In the early 2000s, a five-year-old Tedi decided that he too would surf, after spending hours watching people glide in the waves at the village's beach. Boards were few and far between and foreign surfers tended to leave shortboards behind, the default quiver brought over for 'Indo trips'. But Batu Karas is unlike the rest of Indonesia: the village is located on a point which creates a perfect right-hand break, with enough reef for consistent walls and a sandy-bottomed bay to churn out soft and very long rides ideal for loggers and sliders. This consistency earned Batu Karas comparisons with Noosa, Australia, 'the only other longboard wave I know' muses Tedi, who has never been there. After shortboarding most of his life, Tedi switched to longboarding three years ago and 'absolutely fell in love with it'.
'The Batu Karas Boys', as they are known in international longboard surfing contests, seem to all share an exciting faux-aloofness and regal class in the waves, topped with a dash of flamboyance: Deni Firdaus, Arip "Mencos" Nurhidayat, Dean Permana, Mas Tio Nugroho and Tedi are from the same village and generation that embraced classic surfing and ran off with it. 'We all surf classic but we each have our own style' insists Tedi. 'Maybe looking from the outside it looks similar but we all have our own tricks in the water'. Tedi certainly has a healthy mix of hang-tens, soul-arching and hang-heels in his bag, with a signature hang-five-cross-kick giving his forays onto the nose a Billy Elliot quality: 'I’m in love with classic boards, I love riding slowly while dancing on the wave.'
It is all the more extraordinary Tedi was able to develop such style in under three years, as he doesn't have access to a quiver of classic boards. 'I only have one board', says Tedi. 'It was given to me by Suket (“Handmade & heartfelt custom surfboards from Canggu, Bali"), and I am so grateful to them. Sometimes tourists let me use their boards. I was able to test a classic Bing surfboard and a Mctavish and I totally felt the difference in the water. I would love to have one of those fantastic boards from a legendary shaper, but they are just too expensive for me.'
As many of his country-fellows, Tedi is a free surfer and securing sponsorship is elusive. 'It’s very difficult to demonstrate that you are maybe better than people who are competing. It happens to lot of Indonesian surfers who surf as well as the pros, but nobody knows them because they can’t compete because of lack of funds'. When brands have supported his travels in the past, Tedi made the most of it. At the REnextop Asian Surfing Tour (RAST) contest in neighbouring Bali in 2017, Tedi learnt from competing against the best, including Harley Ingleby, 2x World Longboard Champion. "I hope I can do it again, but I need to save a lot!"

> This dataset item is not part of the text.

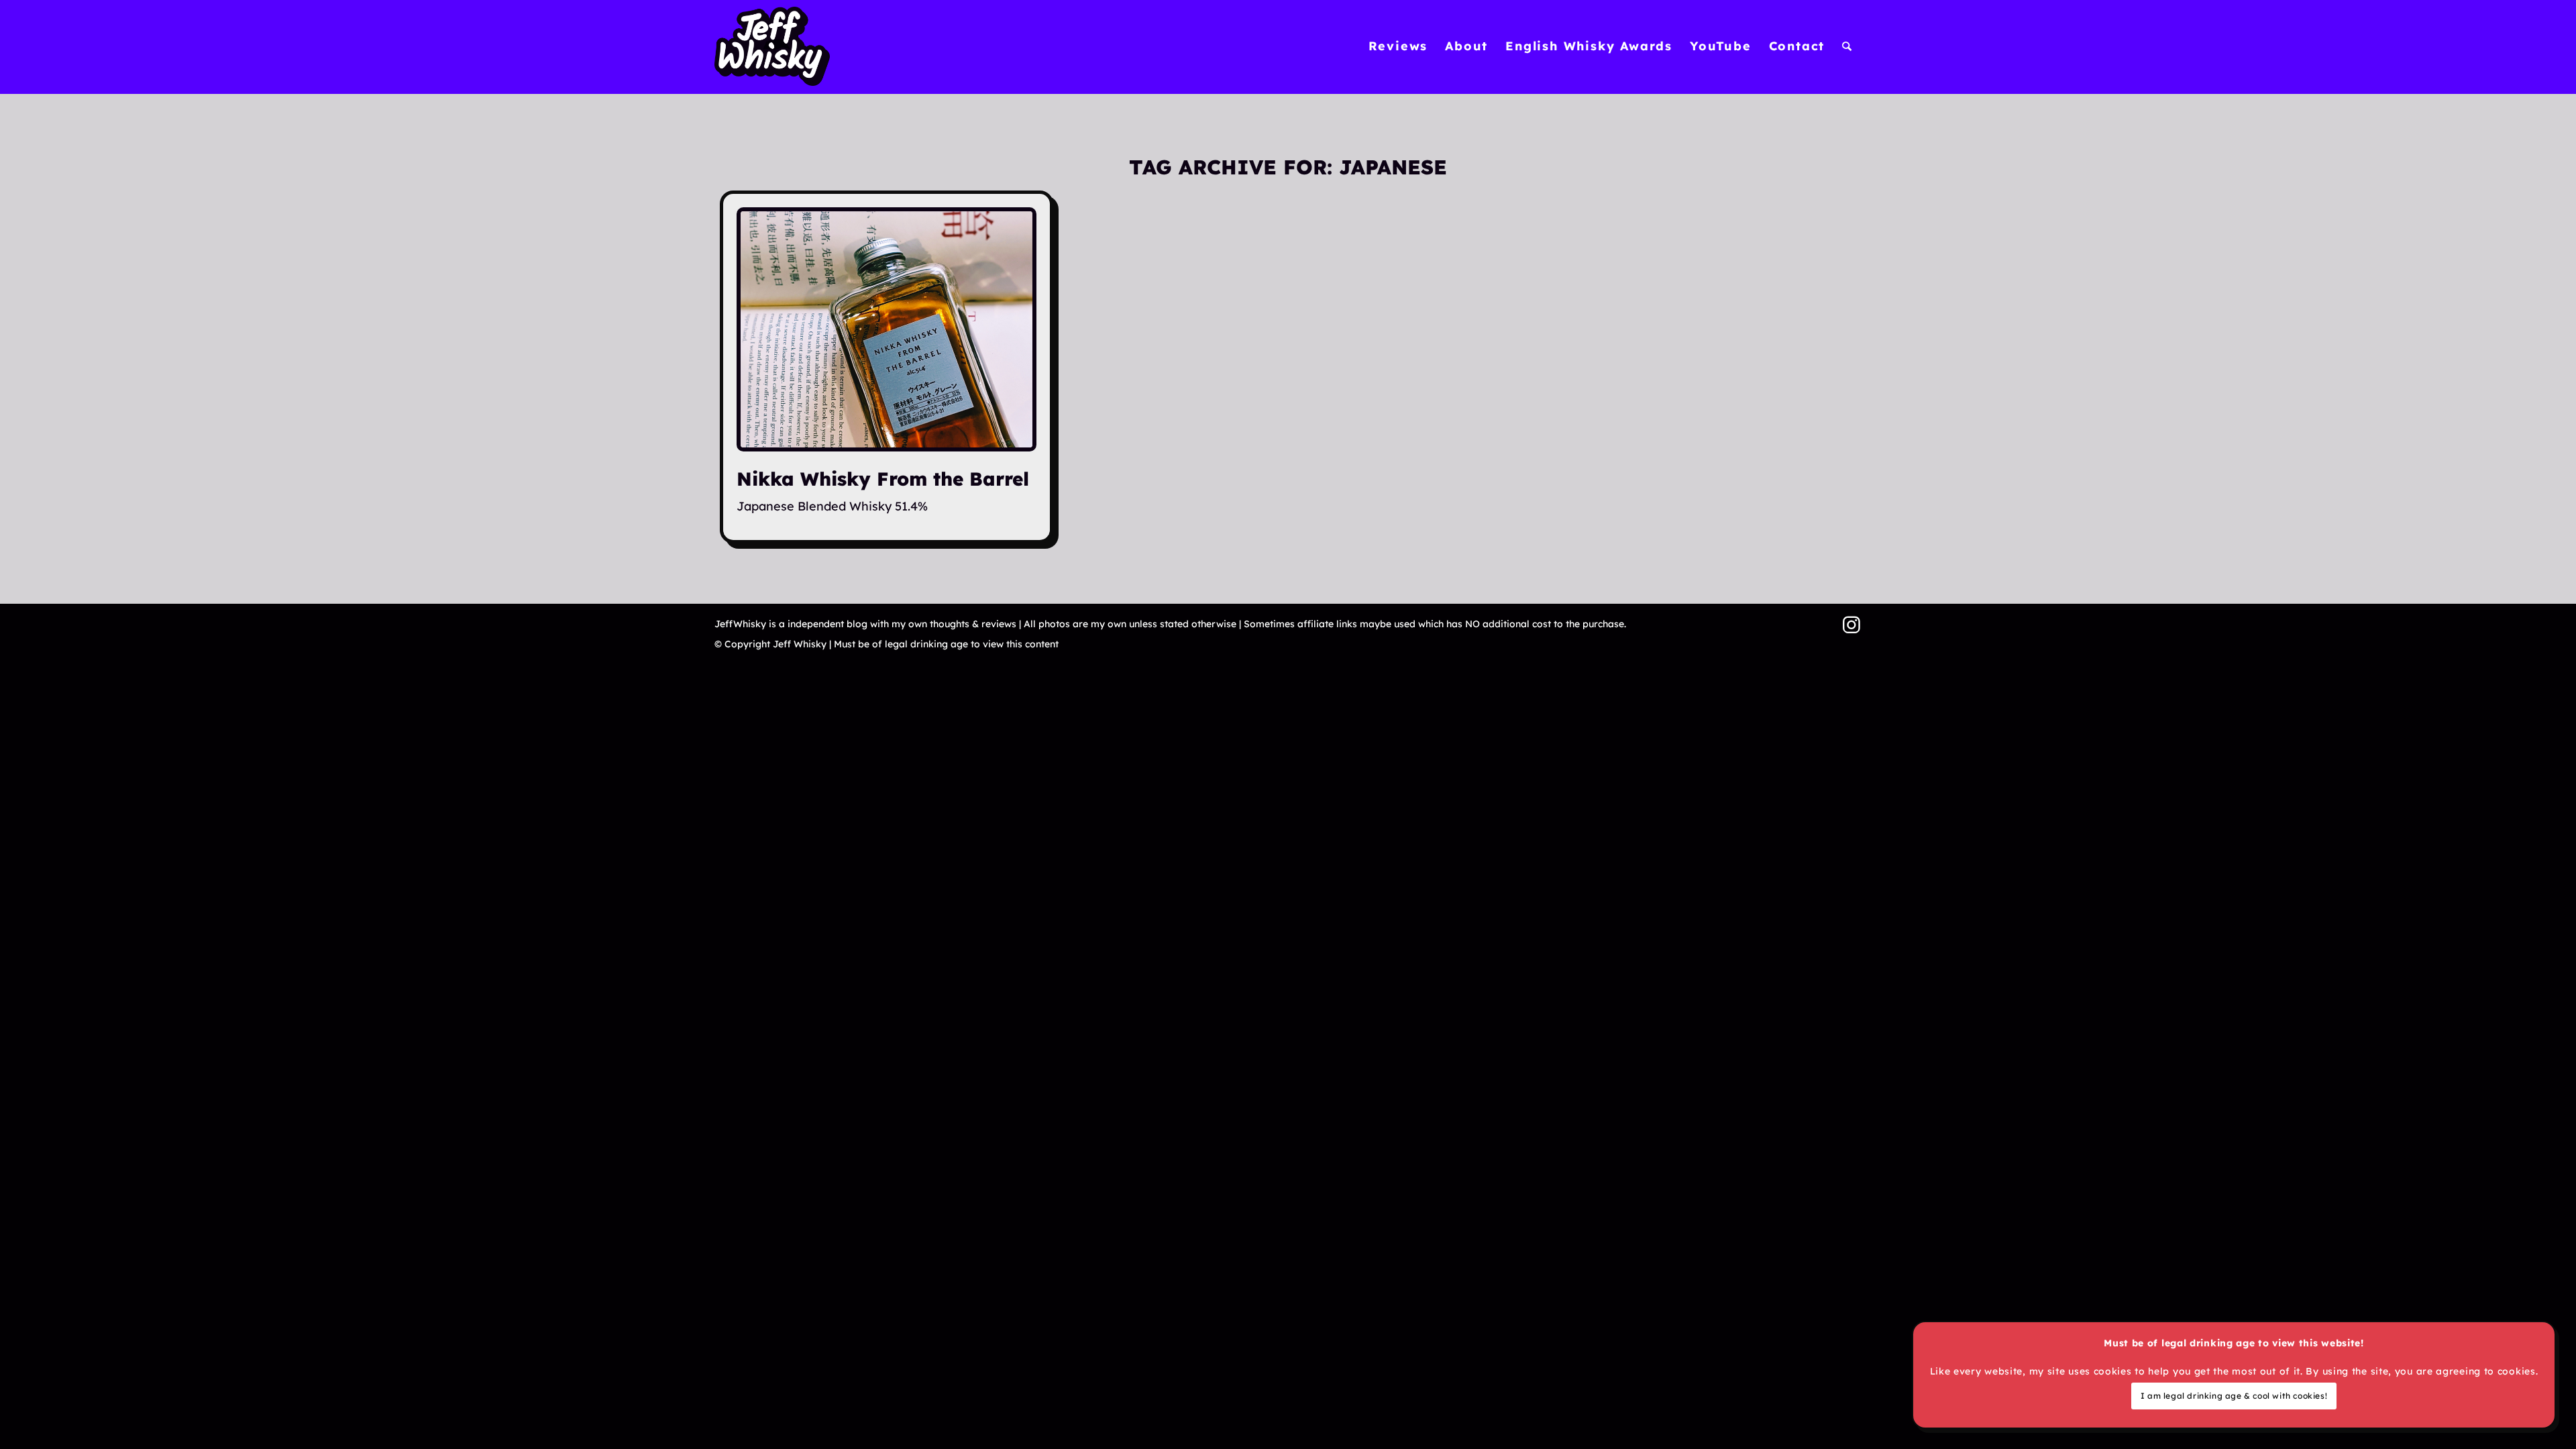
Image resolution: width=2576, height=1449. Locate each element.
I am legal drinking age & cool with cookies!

Back at home, Tedi is seeing his own break undergo massive change. As surfing in Bali in now under serious threat with large scale property developments in Serangan (access to the break is now closed) and Canggu (jetty construction has started), Java suddenly has a lot of appeal for international surfers whose behaviour often seems to consist in rushing to spoil a place first in order to be able to leave it behind, claiming 'you should have seen it 5 years ago...'
'My village has changed a lot. Before, it was almost empty, only a couple of nice locals sharing the waves. But now you can find about 50 people in the same spot, sharing the space with a lot of swimmers and it sometimes feels like a competition.' Tedi and the boys certainly appreciate the opportunity to meet talented foreign surfers, exchange notes on tricks and gear, and they will gladly hang out for a Bintang or Sampoerna. Some are trying to start small businesses and Tedi is lending his services as a surfing instructor. But they do not welcome the 'carefree' attitude that tourism too often breeds. 'The worst thing about tourists is that they throw lot of trash, everywhere. This makes me sad.'
Surfers around the world are taught about the importance of respect. It is our duty as travellers to honour the trust that locals bestowed upon us and the beauty we are privileged enough to fly to and share. In Batu Karas as everywhere you surf in, vote with your dollars and support small scale responsible tourism, use water sensibly, say no to single use plastic, #take3forthesea and do everything in your power to be able to tell your children 'I am looking forward to surfing Batu Karas in 5 years'.